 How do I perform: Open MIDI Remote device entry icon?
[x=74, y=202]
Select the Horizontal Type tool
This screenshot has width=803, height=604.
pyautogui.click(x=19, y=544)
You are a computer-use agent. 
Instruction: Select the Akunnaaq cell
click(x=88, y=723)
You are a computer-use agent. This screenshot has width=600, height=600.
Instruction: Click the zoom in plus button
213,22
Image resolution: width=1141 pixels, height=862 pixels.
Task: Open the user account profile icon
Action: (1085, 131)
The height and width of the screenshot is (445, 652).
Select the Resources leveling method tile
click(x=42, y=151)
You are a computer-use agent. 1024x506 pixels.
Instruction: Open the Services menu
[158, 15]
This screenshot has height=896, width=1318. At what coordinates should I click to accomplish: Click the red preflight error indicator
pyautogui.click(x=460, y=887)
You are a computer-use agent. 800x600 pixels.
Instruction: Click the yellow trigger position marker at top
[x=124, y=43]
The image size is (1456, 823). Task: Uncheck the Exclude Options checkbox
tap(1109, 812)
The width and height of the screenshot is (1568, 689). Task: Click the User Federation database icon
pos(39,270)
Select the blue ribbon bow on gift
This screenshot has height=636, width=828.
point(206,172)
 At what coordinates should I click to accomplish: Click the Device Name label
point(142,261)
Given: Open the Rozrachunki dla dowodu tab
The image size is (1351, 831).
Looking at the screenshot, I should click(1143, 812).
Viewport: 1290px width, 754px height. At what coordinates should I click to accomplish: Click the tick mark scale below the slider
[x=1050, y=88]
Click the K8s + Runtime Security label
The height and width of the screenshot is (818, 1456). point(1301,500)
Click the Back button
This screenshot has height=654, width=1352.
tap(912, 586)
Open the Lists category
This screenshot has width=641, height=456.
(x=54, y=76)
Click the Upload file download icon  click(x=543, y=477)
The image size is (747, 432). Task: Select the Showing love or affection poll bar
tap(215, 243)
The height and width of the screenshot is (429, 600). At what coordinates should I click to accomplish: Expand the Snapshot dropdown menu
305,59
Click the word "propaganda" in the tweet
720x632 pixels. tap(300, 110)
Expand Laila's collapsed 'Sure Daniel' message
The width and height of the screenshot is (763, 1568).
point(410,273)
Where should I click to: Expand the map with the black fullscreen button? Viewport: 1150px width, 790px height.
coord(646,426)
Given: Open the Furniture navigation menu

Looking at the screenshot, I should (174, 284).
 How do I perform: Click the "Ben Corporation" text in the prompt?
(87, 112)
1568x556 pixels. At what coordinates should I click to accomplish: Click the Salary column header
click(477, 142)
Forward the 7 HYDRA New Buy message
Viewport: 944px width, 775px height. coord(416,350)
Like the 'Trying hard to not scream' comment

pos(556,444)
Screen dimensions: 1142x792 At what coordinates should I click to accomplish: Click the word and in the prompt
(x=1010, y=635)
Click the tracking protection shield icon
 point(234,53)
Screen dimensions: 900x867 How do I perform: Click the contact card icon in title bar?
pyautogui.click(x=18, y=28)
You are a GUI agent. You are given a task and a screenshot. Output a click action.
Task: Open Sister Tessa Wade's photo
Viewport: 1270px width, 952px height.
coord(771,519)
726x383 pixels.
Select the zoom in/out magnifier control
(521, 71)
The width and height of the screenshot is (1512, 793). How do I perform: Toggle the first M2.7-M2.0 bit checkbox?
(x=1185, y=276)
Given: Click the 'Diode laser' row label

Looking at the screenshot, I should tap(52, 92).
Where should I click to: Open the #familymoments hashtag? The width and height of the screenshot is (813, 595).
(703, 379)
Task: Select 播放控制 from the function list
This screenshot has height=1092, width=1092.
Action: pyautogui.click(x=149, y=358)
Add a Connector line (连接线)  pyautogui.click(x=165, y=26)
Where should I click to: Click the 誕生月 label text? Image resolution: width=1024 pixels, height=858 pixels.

══════════════════════════════

◆ ACTION ITEM ◆
A verbatim transcription is needed of the lines above, starting at the line with "Expand Laila's collapsed" and ending at the line with "Task: Open Sister Tessa Wade's photo", both included, and of nothing else.

◆ RESPONSE TO THE TASK ◆
Expand Laila's collapsed 'Sure Daniel' message
The width and height of the screenshot is (763, 1568).
point(410,273)
Where should I click to: Expand the map with the black fullscreen button? Viewport: 1150px width, 790px height.
coord(646,426)
Given: Open the Furniture navigation menu

Looking at the screenshot, I should (174, 284).
 How do I perform: Click the "Ben Corporation" text in the prompt?
(87, 112)
1568x556 pixels. At what coordinates should I click to accomplish: Click the Salary column header
click(477, 142)
Forward the 7 HYDRA New Buy message
Viewport: 944px width, 775px height. coord(416,350)
Like the 'Trying hard to not scream' comment

pos(556,444)
Screen dimensions: 1142x792 At what coordinates should I click to accomplish: Click the word and in the prompt
(x=1010, y=635)
Click the tracking protection shield icon
 point(234,53)
Screen dimensions: 900x867 How do I perform: Click the contact card icon in title bar?
pyautogui.click(x=18, y=28)
You are a GUI agent. You are given a task and a screenshot. Output a click action.
Task: Open Sister Tessa Wade's photo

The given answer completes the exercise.